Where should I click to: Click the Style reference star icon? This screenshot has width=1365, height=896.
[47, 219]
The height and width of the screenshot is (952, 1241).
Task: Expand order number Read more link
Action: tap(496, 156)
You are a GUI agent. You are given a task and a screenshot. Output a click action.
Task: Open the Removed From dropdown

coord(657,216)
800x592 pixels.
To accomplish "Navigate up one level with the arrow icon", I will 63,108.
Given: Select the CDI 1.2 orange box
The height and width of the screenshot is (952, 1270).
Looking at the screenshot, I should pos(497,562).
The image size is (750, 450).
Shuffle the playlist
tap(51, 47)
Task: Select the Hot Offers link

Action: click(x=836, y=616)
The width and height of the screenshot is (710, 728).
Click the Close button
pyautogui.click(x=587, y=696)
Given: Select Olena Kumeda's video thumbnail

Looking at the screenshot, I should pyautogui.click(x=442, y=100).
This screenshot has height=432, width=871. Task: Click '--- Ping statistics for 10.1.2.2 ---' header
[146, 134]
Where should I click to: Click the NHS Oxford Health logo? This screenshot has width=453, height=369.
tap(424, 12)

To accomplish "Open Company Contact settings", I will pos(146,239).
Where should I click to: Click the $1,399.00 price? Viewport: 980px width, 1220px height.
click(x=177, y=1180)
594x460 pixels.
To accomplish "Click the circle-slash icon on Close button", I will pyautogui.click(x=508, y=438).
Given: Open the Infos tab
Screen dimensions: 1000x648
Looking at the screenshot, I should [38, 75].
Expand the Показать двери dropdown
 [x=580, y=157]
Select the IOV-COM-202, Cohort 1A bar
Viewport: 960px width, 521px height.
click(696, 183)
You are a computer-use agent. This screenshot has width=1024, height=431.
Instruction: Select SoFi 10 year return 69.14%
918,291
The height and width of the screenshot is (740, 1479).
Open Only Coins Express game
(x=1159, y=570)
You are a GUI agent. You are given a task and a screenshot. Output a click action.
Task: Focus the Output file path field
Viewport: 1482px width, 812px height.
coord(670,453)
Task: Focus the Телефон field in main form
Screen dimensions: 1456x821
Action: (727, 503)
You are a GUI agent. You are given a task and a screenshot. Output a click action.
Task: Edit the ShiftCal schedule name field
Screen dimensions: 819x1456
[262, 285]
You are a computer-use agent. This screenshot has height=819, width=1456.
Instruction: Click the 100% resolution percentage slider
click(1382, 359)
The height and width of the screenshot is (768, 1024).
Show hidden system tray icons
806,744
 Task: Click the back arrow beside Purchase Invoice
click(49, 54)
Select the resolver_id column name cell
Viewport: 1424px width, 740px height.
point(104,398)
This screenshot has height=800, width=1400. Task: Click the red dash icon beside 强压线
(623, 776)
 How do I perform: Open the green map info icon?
====
Set task: Please set out the lines above as a numbered list, skipping any blank ones.

Exercise solution:
1. Where should I click to: Click the Style reference star icon? This screenshot has width=1365, height=896.
2. [47, 219]
3. The height and width of the screenshot is (952, 1241).
4. Task: Expand order number Read more link
5. Action: tap(496, 156)
6. You are a GUI agent. You are given a task and a screenshot. Output a click action.
7. Task: Open the Removed From dropdown
8. coord(657,216)
9. 800x592 pixels.
10. To accomplish "Navigate up one level with the arrow icon", I will 63,108.
11. Given: Select the CDI 1.2 orange box
12. The height and width of the screenshot is (952, 1270).
13. Looking at the screenshot, I should pos(497,562).
14. The image size is (750, 450).
15. Shuffle the playlist
16. tap(51, 47)
17. Task: Select the Hot Offers link
18. Action: click(x=836, y=616)
19. The width and height of the screenshot is (710, 728).
20. Click the Close button
21. pyautogui.click(x=587, y=696)
22. Given: Select Olena Kumeda's video thumbnail
23. Looking at the screenshot, I should pyautogui.click(x=442, y=100).
24. This screenshot has height=432, width=871. Task: Click '--- Ping statistics for 10.1.2.2 ---' header
25. [146, 134]
26. Where should I click to: Click the NHS Oxford Health logo? This screenshot has width=453, height=369.
27. tap(424, 12)
28. To accomplish "Open Company Contact settings", I will pos(146,239).
29. Where should I click to: Click the $1,399.00 price? Viewport: 980px width, 1220px height.
30. click(x=177, y=1180)
31. 594x460 pixels.
32. To accomplish "Click the circle-slash icon on Close button", I will pyautogui.click(x=508, y=438).
33. Given: Open the Infos tab
34. Screen dimensions: 1000x648
35. Looking at the screenshot, I should [38, 75].
36. Expand the Показать двери dropdown
37.  [x=580, y=157]
38. Select the IOV-COM-202, Cohort 1A bar
39. Viewport: 960px width, 521px height.
40. click(696, 183)
41. You are a computer-use agent. This screenshot has width=1024, height=431.
42. Instruction: Select SoFi 10 year return 69.14%
43. 918,291
44. The height and width of the screenshot is (740, 1479).
45. Open Only Coins Express game
46. (x=1159, y=570)
47. You are a GUI agent. You are given a task and a screenshot. Output a click action.
48. Task: Focus the Output file path field
49. Viewport: 1482px width, 812px height.
50. coord(670,453)
51. Task: Focus the Телефон field in main form
52. Screen dimensions: 1456x821
53. Action: (727, 503)
54. You are a GUI agent. You are given a task and a screenshot. Output a click action.
55. Task: Edit the ShiftCal schedule name field
56. Screen dimensions: 819x1456
57. [262, 285]
58. You are a computer-use agent. This screenshot has height=819, width=1456.
59. Instruction: Click the 100% resolution percentage slider
60. click(1382, 359)
61. The height and width of the screenshot is (768, 1024).
62. Show hidden system tray icons
63. 806,744
64.  Task: Click the back arrow beside Purchase Invoice
65. click(49, 54)
66. Select the resolver_id column name cell
67. Viewport: 1424px width, 740px height.
68. point(104,398)
69. This screenshot has height=800, width=1400. Task: Click the red dash icon beside 强压线
70. (623, 776)
71.  How do I perform: Open the green map info icon?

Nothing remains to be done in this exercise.